Predicting nucleosome positioning using a duration Hidden Markov Model
1 Department of Statistics, Northwestern University, Evanston, IL 60208, USA
2 Department of of Biochemistry, Molecular Biology and Cell Biology, Northwestern University, Evanston, IL 60208, USA
3 Department of Electrical Engineering and Computer Science, Evanston, IL 60208, USA
4 Clinical and Translational Sciences Institute, Northwestern University, Chicago, 60611, USA
BMC Bioinformatics 2010, 11:346 doi:10.1186/1471-2105-11-346Published: 24 June 2010
The nucleosome is the fundamental packing unit of DNAs in eukaryotic cells. Its detailed positioning on the genome is closely related to chromosome functions. Increasing evidence has shown that genomic DNA sequence itself is highly predictive of nucleosome positioning genome-wide. Therefore a fast software tool for predicting nucleosome positioning can help understanding how a genome's nucleosome organization may facilitate genome function.
We present a duration Hidden Markov model for nucleosome positioning prediction by explicitly modeling the linker DNA length. The nucleosome and linker models trained from yeast data are re-scaled when making predictions for other species to adjust for differences in base composition.

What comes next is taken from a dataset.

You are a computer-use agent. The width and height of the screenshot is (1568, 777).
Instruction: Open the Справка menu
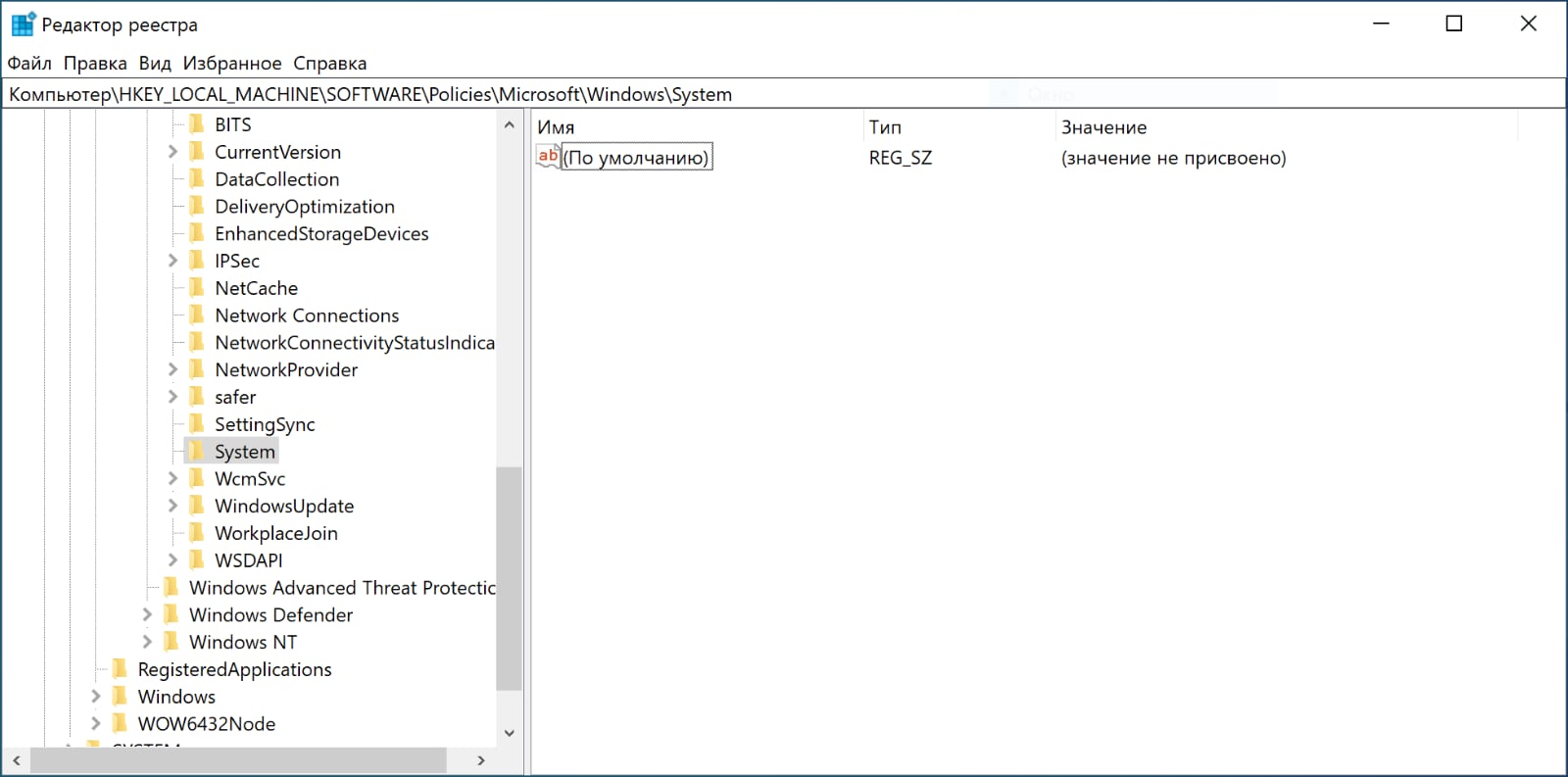329,64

A software tool named NuPoP is developed in three formats for free download.
Simulation studies show that modeling the linker length distribution and utilizing a base composition re-scaling method both improve the prediction of nucleosome positioning regarding sensitivity and false discovery rate. NuPoP provides a user-friendly software tool for predicting the nucleosome occupancy and the most probable nucleosome positioning map for genomic sequences of any size. When compared with two existing methods, NuPoP shows improved performance in sensitivity.